# Mit JavaScript auf die Daten aus der Datenbank zugreifen



## sDima (8. Januar 2014)

Hallo,

ich habe eine DB wo die Breiten-/Längengrade für bestimmte Plätze auf der Karte gespeichert sind

Nun möchte ich diese Daten aus mySql-DB auslesen und in JavaScript verwenden,
d.h. ich möchte die (alle) POI auf googleMaps mit einer js-Funktion anzeigen lassen.

Da ich mich seit kurzem mit Webprogrammierung beschäftige. Kann ich das nicht ausführen.


----------



## jeipack (9. Januar 2014)

Dafür brauchst du Serverseitig (z.B. PHP) Code, der die Daten aus der MySQL DB liest und diese als Javascript Objekte bereitstellt.

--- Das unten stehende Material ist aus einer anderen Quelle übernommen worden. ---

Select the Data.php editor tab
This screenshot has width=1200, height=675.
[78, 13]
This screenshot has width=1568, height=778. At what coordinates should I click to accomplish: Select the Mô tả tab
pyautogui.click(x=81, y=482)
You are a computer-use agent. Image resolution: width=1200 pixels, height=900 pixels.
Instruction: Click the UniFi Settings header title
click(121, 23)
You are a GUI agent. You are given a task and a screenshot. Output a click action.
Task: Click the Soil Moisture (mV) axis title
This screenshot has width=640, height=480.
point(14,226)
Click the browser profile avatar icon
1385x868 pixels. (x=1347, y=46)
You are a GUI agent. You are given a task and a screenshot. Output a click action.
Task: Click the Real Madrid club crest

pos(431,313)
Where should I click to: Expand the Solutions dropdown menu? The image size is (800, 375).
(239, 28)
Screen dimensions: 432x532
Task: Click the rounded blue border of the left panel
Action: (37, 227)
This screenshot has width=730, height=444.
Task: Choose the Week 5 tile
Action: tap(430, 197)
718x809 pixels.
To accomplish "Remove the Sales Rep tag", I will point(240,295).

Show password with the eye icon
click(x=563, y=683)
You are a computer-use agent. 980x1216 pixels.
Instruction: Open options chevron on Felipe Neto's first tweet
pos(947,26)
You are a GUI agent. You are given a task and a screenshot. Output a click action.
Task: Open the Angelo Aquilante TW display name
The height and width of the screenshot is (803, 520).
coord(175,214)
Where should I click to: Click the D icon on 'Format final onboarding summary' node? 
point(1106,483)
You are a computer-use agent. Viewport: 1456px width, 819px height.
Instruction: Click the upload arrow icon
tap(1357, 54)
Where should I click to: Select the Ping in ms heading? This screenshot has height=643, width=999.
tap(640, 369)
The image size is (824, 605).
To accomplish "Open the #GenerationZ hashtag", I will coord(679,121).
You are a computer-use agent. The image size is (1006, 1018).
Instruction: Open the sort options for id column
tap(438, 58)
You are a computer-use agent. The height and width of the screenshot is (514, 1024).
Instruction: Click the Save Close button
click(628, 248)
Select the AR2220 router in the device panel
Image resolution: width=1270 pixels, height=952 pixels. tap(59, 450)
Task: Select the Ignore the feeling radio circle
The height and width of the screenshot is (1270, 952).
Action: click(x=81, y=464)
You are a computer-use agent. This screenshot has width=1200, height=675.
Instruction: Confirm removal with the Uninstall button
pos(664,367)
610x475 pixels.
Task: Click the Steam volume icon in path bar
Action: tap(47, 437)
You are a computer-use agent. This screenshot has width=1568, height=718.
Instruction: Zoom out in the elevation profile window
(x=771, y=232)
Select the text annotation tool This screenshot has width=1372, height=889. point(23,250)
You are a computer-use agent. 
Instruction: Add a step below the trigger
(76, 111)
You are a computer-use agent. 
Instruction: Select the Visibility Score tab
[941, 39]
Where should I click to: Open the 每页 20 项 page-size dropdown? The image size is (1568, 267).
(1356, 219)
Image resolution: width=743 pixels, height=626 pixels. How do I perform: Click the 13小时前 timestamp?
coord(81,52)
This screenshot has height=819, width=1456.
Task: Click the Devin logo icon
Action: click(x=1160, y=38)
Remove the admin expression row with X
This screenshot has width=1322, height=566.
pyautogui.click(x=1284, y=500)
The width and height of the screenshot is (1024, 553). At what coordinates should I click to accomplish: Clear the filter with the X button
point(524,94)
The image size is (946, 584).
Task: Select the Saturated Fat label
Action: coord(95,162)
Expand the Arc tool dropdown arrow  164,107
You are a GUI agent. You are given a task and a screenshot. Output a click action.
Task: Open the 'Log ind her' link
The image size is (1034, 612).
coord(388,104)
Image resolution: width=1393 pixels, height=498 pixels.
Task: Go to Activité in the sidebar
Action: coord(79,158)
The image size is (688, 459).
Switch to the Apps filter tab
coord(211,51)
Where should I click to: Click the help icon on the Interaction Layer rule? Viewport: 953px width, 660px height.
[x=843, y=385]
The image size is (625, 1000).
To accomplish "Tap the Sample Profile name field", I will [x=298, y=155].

http://php.net/manual/de/mysqli.query.php


----------



## sDima (9. Januar 2014)

Ich habe jetz die Daten auf ähnliche weise aus der DB rausgeholt in einem Array gespeichert, aber wie übergebe bzw. hole ich diese Daten in mein js-File zu meiner Funktion?


----------



## jeipack (9. Januar 2014)

Du erstellt mit der Ausgabe von PHP ein JS Array.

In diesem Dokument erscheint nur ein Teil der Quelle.